THE REQUEST —
In the memoir excerpt below, which choir did the narrator's father, mother, and Bart all sing in?
##### SOURCE DOCUMENT
The first two Christmases after they were married, we celebrated Christmas with Bart’s parents, his brother and sister, and their families. However, my sister LuRae and I were ignored. We were not Bart’s eternal children, and Bart’s parents and Bart’s brother and sister gave gifts to our step cousins, but no gifts to my sister and me. We had to watch our cousins open their gifts while we got nothing. Neither Bart nor my mother voiced objections. I think it is ironic, but not unusual, that such cruelty can be justified by a principle that is part of Christ’s gospel when Christ taught that love was the greatest commandment.
Bart continued to see view LuRae and me as inferior. My mother was raised in a male-dominant culture where wives followed their husbands, and she supported Bart. I took piano lessons, and although my mother was an accomplished pianist, she showed no interest in helping me learn the piano. I had to practice behind closed doors while she and Bart watched TV. My father, mother and Bart all sang in the Mormon Tabernacle Choir, but when I took private voice lessons from the director of the Tabernacle Choir, my mother and Bart did not help me learn to sing. Again, I had to practice singing behind closed doors.
They seldom offered assistance with my schoolwork, or discussed with me what subjects I found interesting. My parents fulfilled an obligation to support me until I became an adult, and that was it. Personal issues were never discussed or dealt with in my family. My having opinions that may conflict with theirs could jeopardize their total control.
##########
##### DATA PROVIDED
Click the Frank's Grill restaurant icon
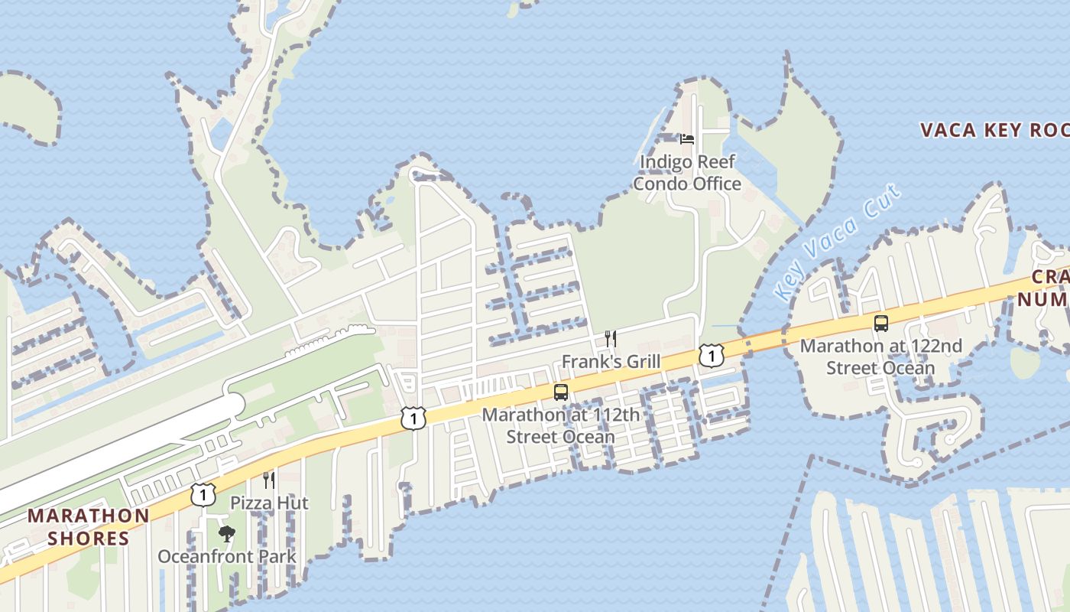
##########
RIGHT ANSWER —
The Mormon Tabernacle Choir.